Nach Abzug der Platzierungsgebühren von 6,5 Prozent bleiben dem Unternehmen netto rund 4,8 Millionen Dollar. Selbst mit diesem frischen Kapital reicht die Liquidität nach eigener Einschätzung des Managements nur bis ins vierte Quartal 2026. Das ist keine Verschnaufpause, das ist ein Wettlauf gegen die Zeit.

Klinische Fortschritte – aber reicht das Momentum?

Auf der positiven Seite steht die klinische Pipeline. Ende Juli meldete Curis aktualisierte Daten zu Emavusertib bei PCNSL: Bei BTK-Inhibitor-naiven Patienten lag die objektive Ansprechrate bei 100 Prozent (5 von 5 auswertbaren Patienten) und bei 86 Prozent über alle 7 Patienten hinweg – eine Verbesserung gegenüber früheren Daten von 71 Prozent.

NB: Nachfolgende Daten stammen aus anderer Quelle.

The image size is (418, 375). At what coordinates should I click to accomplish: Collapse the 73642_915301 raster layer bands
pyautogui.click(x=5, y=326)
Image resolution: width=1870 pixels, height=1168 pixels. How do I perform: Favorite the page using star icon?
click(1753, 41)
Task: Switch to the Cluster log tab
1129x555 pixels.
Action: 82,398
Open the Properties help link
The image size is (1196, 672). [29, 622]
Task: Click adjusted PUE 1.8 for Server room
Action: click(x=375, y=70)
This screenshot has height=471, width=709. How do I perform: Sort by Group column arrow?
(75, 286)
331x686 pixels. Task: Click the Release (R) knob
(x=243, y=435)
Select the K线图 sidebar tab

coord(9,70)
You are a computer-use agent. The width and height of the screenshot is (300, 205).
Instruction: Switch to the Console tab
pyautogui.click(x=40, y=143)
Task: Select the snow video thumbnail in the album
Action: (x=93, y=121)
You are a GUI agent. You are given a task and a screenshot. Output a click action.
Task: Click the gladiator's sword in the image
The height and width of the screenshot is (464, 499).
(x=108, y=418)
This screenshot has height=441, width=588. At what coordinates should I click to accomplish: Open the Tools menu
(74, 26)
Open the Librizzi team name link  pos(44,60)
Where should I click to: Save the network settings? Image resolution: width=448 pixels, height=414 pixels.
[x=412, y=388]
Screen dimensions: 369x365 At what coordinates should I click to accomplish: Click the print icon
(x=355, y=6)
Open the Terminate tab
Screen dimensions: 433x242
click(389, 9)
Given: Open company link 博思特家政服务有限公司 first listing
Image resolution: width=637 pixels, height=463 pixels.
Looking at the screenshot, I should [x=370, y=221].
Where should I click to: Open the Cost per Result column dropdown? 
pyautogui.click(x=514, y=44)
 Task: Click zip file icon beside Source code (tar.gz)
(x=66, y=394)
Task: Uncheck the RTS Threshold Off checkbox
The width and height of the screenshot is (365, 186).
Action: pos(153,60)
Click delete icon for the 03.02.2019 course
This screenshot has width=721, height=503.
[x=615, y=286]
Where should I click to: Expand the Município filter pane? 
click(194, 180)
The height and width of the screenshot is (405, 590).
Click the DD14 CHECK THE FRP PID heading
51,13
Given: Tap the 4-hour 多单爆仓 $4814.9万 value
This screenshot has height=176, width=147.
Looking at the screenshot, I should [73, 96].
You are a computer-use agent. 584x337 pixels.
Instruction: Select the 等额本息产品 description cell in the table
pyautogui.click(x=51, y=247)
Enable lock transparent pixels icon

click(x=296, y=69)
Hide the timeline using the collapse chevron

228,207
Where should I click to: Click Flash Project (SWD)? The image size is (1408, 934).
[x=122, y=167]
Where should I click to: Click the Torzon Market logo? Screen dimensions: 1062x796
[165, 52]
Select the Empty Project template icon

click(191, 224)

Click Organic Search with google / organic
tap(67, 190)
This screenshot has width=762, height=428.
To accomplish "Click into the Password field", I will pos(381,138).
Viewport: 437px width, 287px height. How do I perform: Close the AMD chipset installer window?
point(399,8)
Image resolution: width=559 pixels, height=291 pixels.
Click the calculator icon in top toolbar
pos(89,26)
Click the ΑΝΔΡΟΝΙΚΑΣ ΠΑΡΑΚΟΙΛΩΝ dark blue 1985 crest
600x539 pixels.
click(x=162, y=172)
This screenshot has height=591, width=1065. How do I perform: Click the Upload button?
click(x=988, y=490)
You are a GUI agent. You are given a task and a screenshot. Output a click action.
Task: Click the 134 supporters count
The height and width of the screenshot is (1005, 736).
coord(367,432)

Zudem hat das Unternehmen die ersten fünf Patienten in der TakeAim-CLL-Studie dosiert und die Erwartung bestätigt, im Dezember 2026 erste Daten aus fünf bis zehn Patienten vorzulegen. Das sind ermutigende Signale für die wissenschaftliche Substanz des Unternehmens.

Doch klinische Fortschritte allein füllen keine leere Kasse. Die Aktie musste im Juli zudem einen Reverse Split im Verhältnis 1-zu-20 verkraften, um die Nasdaq-Notierung zu sichern – ein Schritt, der zwar formal die Börsennotierung rettete, aber gleichzeitig zeigt, wie stark der Kurs vorher gelitten hatte. Die Nasdaq-Compliance wurde zwar wiedererlangt, doch das Unternehmen bleibt für ein Jahr unter Beobachtung.

Mein Fazit

Die technischen Indikatoren – ein RSI von 27,1 und eine annualisierte Volatilität von 164 Prozent – deuten auf eine überverkaufte, extrem nervöse Aktie hin, bei der kurzfristige Erholungsbewegungen wie die heutige jederzeit möglich sind, ohne dass sich an der fundamentalen Lage etwas ändert.

Der Abstand zum 52-Wochen-Hoch von minus 69 Prozent zeigt, wie tief der Fall seit Juli war, während der Kurs mit plus 39 Prozent immerhin spürbar über dem Tief vom 13. August liegt.

Unterm Strich: Die klinischen Daten von Curis verdienen Respekt, doch die Finanzlage – ein Nettoverlust von 32,8 Millionen Dollar in sechs Monaten bei nur 5,1 Millionen Dollar Kasse und einer Reichweite bis maximal Q4 2026 – überschattet für mich jede Kursrallye. Solange das Unternehmen nicht signalisiert, wie es über den Jahreswechsel hinaus finanziert wird, bleibt jede Erholung fragil. Die heutigen 11 Prozent Plus ändern daran nichts.